Trovare all’ECG segni di infarto suggerisce la presenza di aterosclerosi coronaria e di fattori che la favoriscono (ipertensione, obesità, ipercolestrerolemia, fumo, diabete mellito,…). Nei soggetti esenti da fattori di rischio e di età inferiore a 40 anni bisogna sospettare la presenza di una miocardiopatia ipertrofica o di altra natura.
REGISTRAZIONE: si fa stendere il paziente supino sul letto a torace nudo e si applicano gli elettrodi ai polsi e alle caviglie per le derivazioni periferiche ( rosso per il polso dx, giallo per il polso sn, nero per la caviglia dx e verde per la caviglia sn) e nell’area precordiale per le derivazioni omonime:
- V1 quarto spazio intercostale sulla marginosternale dx
- V2 quarto spazio intercostale sulla marginosternale sn
- V3 quinto spazio intercostale sulla parasternale sn
- V4 tra V3 e V5
- V5 quinto spazio intercostale sull’emiclaveare sn
- V6 quinto spazio intercostale sull’ascellare anteriore sn.
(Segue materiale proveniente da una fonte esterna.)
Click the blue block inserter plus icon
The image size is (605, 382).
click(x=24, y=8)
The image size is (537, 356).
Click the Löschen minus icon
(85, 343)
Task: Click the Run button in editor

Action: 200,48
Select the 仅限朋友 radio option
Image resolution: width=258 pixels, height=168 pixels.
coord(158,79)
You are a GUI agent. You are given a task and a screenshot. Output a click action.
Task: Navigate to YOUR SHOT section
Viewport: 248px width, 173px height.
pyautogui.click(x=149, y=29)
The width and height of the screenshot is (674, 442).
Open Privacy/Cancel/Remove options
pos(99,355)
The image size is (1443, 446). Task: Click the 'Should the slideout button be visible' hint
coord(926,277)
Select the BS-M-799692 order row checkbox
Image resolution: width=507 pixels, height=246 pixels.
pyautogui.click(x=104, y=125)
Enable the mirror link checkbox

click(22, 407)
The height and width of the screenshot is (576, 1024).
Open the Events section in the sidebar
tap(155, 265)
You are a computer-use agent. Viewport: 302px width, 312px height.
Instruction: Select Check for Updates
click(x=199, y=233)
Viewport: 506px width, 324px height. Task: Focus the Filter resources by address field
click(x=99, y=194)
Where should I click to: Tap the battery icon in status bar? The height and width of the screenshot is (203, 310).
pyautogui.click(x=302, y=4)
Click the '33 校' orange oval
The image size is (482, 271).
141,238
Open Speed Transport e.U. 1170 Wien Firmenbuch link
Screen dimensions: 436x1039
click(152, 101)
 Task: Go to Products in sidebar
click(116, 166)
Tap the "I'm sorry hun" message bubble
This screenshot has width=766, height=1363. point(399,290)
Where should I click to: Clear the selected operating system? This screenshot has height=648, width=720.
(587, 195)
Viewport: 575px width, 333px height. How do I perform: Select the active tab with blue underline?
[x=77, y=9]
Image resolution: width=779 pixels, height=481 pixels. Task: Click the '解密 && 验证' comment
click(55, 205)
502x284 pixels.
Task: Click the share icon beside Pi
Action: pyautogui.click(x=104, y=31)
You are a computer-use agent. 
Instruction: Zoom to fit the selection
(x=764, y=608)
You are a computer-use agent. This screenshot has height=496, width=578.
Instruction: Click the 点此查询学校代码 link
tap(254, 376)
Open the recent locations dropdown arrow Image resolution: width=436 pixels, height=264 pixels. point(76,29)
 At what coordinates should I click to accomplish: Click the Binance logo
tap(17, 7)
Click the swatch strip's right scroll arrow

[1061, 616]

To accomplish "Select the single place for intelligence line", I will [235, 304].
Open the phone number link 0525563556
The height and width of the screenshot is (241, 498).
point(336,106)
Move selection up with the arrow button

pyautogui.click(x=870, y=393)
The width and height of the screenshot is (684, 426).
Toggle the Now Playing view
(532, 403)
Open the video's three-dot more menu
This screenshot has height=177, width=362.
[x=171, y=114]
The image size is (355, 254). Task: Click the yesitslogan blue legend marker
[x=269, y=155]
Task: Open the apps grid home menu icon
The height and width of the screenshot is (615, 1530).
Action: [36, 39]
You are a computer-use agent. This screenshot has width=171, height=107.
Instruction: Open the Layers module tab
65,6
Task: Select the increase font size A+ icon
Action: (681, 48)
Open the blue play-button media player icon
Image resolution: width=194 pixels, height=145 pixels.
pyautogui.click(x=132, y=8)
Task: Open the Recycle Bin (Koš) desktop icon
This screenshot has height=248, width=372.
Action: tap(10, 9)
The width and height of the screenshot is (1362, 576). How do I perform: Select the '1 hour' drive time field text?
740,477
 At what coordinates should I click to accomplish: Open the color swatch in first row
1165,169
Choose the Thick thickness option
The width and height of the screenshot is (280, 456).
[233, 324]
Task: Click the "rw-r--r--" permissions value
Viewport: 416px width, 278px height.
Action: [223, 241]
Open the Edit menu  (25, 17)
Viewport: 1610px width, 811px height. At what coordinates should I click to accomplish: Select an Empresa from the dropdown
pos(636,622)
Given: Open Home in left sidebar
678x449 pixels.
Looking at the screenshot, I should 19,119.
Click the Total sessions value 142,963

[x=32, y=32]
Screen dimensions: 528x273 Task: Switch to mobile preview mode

L’ECG, come già detto, registra l’attività elettrica del cuore. La depolarizzazione ha origine nel nodo seno-atriale situato nell’atrio destro e dotato di una sua automaticità. Da qui la corrente elettrica si dirige verso sinistra e in basso andando a depolarizzare entrambi gli atri (tramite il fascio di Bachmann) e quindi, dopo aver raggiunto il nodo atrio-ventricolare, si porta a depolarizzare i ventricoli. La depolarizzazione atriale e ventricolare causano rispettivamente l’onda P e il complesso QRS tipici dell’ECG normale. L’ondata di ripolarizzazione, sul tracciato, non è evidente per quel che riguarda gli atri ma è visualizzabile come onda T per quel che riguarda i ventricoli. Ogni tracciato è quindi costituito da una tripletta di onde P, QRS, T che si ripete ritmicamente ad una frequenza di 70 battiti al minuto.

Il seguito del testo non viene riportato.